One of the most important things to understand about this age group is that they want to be spoken with, not to. They do not want a lecture; they will immediately tune those out. No, these young adults want the opportunity to have a conversation with you. They want to share their opinions and, although they may not admit it, they want yours as well.

Talking with Teens

As difficult as it may seem, your teen is fast becoming an adult. Within just a few years, they will have a driver’s license, be able to vote, and then leave home. It happens fast, seemingly in the blink of an eye. Of course, that is how fast they can be introduced to drugs or alcohol too. It is inevitable that by the time your child leaves junior high, or middle school, they will have either encountered drugs or alcohol personally, or have a friend who has.

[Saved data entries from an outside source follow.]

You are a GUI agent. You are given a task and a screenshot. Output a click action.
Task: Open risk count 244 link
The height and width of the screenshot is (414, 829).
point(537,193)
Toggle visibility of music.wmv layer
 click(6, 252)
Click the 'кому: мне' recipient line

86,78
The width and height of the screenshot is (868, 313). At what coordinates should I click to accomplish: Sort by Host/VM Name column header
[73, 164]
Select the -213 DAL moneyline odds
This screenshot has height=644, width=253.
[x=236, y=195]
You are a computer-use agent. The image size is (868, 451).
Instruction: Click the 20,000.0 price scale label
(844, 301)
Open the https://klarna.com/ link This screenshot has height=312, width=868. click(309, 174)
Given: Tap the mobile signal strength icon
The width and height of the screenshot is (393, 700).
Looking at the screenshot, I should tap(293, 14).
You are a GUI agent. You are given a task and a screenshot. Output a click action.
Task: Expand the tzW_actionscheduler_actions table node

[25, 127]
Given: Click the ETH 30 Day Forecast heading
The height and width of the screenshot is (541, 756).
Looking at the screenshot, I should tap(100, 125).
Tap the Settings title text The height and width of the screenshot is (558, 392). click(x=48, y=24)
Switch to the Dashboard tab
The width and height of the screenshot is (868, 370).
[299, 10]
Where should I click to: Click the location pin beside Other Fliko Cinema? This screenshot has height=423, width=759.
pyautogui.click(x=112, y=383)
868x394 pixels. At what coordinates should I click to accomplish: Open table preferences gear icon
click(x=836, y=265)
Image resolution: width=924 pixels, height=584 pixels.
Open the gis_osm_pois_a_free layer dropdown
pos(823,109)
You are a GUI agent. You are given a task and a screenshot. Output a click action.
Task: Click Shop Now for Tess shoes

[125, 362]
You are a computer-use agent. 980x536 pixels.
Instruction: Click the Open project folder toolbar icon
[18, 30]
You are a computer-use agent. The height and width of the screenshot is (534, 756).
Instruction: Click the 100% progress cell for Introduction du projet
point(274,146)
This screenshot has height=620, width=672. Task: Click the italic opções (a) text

You must keep lines of communication open during these years. This is also the time to begin talking about consequences. Mention the legal side of drug or alcohol abuse; do not be afraid to honestly discuss the possibility of jail time or the loss of a license for being caught. Deep details may not be necessary here. You know your child better than anyone, and you understand what they can and cannot handle. But, you cannot hide the truth from them either.

Discuss Specifics

Establish your family’s guidelines on what is expected in terms of the world of drugs and alcohol. You cannot simply tell your child not to do them. Let them know what to expect in certain situations. Some parents find creating a contract to be a huge help here. Work with your child to write one you can all sign. Ask for and include their opinions. Help determine what you all think is fair; of course, your child may also have to understand that every item in the contract may not always seem fair to them, but they are necessary. Now may be a great time to discuss what your child should do in a situation where drugs and alcohol may be present. Write in the contract they can call you at any time, even if it is well past midnight, and you will pick them up without questions or a lecture. Include consequences for not divulging information like this. You may want to establish guidelines on what your child is responsible for in their own car and what the consequences will be if those expectations are not met. Sign the document you agree on and then enforce it when and if necessary.

Keep Up

As your teen pulls further and further away from home (and they will the closer they come to graduating from high school), you have to work even harder to keep up with their lives. Make sure you know who their friends are as well as their parents. Know what your kids may be dealing with at school. If you hear of a new drug or term you are unfamiliar with, learn about it. Don’t be afraid to ask your teen. They may laugh at your lack of knowledge but they will respect you for seeking their opinion on a topic.

Honesty, honesty, honesty is the key through these years. Just as when they were younger, your teens want to know they can rely on you to provide honesty in your answers and safety when they need it. Regular, everyday conversations will go a long way in keeping your teens closer to you and safer from the world around them.